Its boundaries are roughly formed by Rose, Chiappini, Shortmarket and Wale Streets. Its fourth side scrambles raggedly up the steep slopes of Signal Hill. The streets of the Bo-Kaap are lined with picturesque terraced houses, along cobbled lanes. The houses are a mixture of Cape Dutch and Cape Georgian architectural styles and this, combined with the Islamic faith, culture and eastern origin of the majority of its inhabitants, has given the Bo-Kaap an ambience that visitors find both captivating and exotic.

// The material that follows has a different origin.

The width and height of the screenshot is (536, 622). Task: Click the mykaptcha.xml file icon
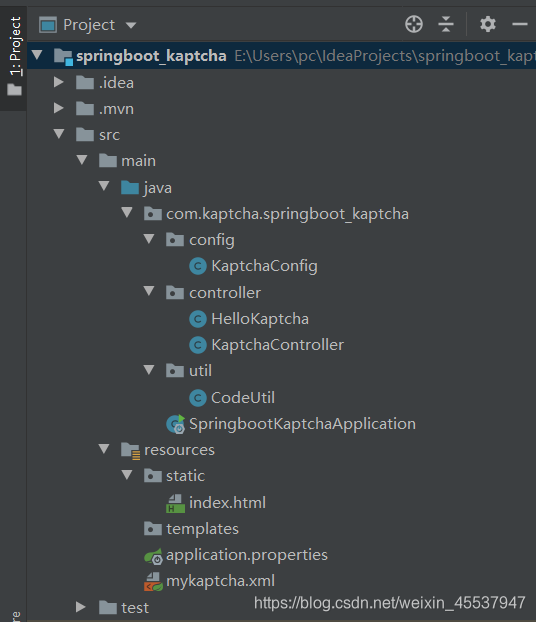click(x=153, y=582)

The first members of this vital constituent of Cape society arrived from the Malayan Archpilago, then known as the East Indies, before the end of the seventeenth century. They included convicts, slaves and political exiles, some of the latter being people of high rank and culture,
In 1760 Jan de Waal, the sexton of the Groote Kerk, bought the land between Dorp and Wale Streets from Alexander Coel, the original grantee of Schotse Kloof and the following year, he was granted the other block by the Burgher Council. Between 1763 and 1768 De Waal built several small “huurhuisjes” (houses for rent) on this land, which he rented out to his slaves. The oldest one, still standing today, is no 71 Wale Street, which now houses the Bokaap museum. It is probably the oldest house in Cape Town, surviving in its original form. The second one is above Buitengracht Street. Although the curvilinear parapet remains, most of the woodwork has been replaced. The third one is no. 42 Leeuwen Street. This house was remodelled in 1975.
After the emancipation of the slaves in 1834 there was a great need for modest houses in Cape Town for the freed slaves, most of whom were Muslims. Property developers built many of the houses in terraces as “huurhuisjes”, as Jan de Waal had done half a century earlier. These flat-roofed houses were built in continuous rows with narrow frontages, roughly half that of the average house in the old part of the town, and are often of considerable depth to compensate for the narrowness of the frontage.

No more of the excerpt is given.